The Greenock-born kicker, winner of two Super Bowl rings with the New York Giants, is back in his home in Kansas recovering from an MRSA infection after an ingrown toenail failed to heal, and he could lose his roster spot with Tampa Bay Buccaneers.
Not much has gone right since he left the Giants at the end of last season, second-top scorer in the NFL. A free agent, the 35 year-old looked to be heading to the San Francisco 49ers but that did not work out and it took an injury to Connor Barth, the Tampa kicker, for an opportunity to open up. Tynes had two or three other offers but a return to Florida, where he went to high school and where his parents still live, was attractive.
His new team will continue to pay his $840,000 salary but he is in dispute over his injury status with the franchise saying it was a "non-football" injury and Tynes claiming he picked up the infection at the team's training base (team-mate Carl Nicks was also affected). If that whole episode is unsavoury (even Tynes' wife Amanda tweeted a picture of her ailing husband to dispute Tampa's claim that he was responding well to treatment), then the latest British player to join the league is rewriting the profile of an NFL player.
Menelik Watson, born and raised in Manchester, had ambitions to play for Manchester City when he was growing up.

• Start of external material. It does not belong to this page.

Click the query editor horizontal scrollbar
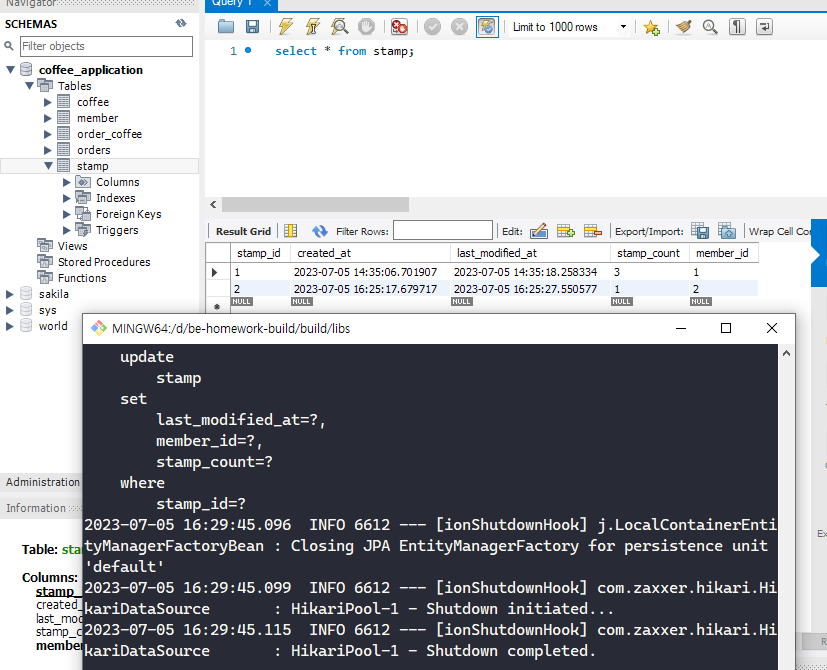The image size is (827, 670). pos(315,204)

He then turned his attentions to basketball, before eventually ending up in the NFL.
The 24 year-old could make his regular-season debut for Oakland Raiders at Indianapolis Colts on Sunday just two years after taking up the sport. As if that learning curve was not steep enough, he could start at left tackle, a postion he has only played once before, in last week's pre-season defeat at Seattle Seahawks. Only a knee injury - sustained at practice on Wednesday - will keep him out but he will be given the chance to prove his fitness.
Head coach Dennis Allen was impressed with the way he conducted himself against the Seahawks, though some observers feel the rookie will be out of his depth once the action starts for real.
"I didn't see guys running around him left and right," he said, "I didn't see him make a lot of mental errors. I think that, for the first time out, in this tough environment, he gave us something solid to improve on."
Watson, a second round draft pick and 42nd overall (the highest ever British player), does not appear to be a rabbit in the headlights in spite of all he has had to learn in the last few weeks. "There's a lot of room for improvement, which in itself is a good thing," he admitted. "I felt comfortable in my assignments and what I was asked to do, but I needed to do better in several instances, especially against the run.
"I don't think I was out of sorts or anything. I know there'll be a lot of mistakes on the game film, but that in itself will be a good learning experience. The whole week has been a plus, and it definitely gives me something to build on."
After two years of college basketball in New York, he realised - at 6'5" - that he was too short to make it as a power forward in the NBA and went on to Saddleback College in California where he first tried out for American Football two years ago. He won a scholarship to Florida State University where he started 12 of 13 games at right tackle for Florida State Seminoles in 2012, allowing just one sack.
Oakland regarded him highly enough to make them their second round pick on the draft.
He suffered a calf injury in training camp but recovered in time to play himself into contention for the start of the season.
Starter at left tackle Jared Veldheer tore a muscle and was ruled out for the first few weeks, veteran Alex Barron was cut and thus Watson was given his chance.
Having another British-born player can only help the league extend its horizons. It is no secret that the NFL want a London franchise at some stage in the future and there are two sold-out games at Wembley this autumn - Pittsburgh Steelers against Minnesota Vikings on September 29 and Jacksonville Jaguars against San Francisco 49ers on October 27. The British influence on the NFL is only getting stronger.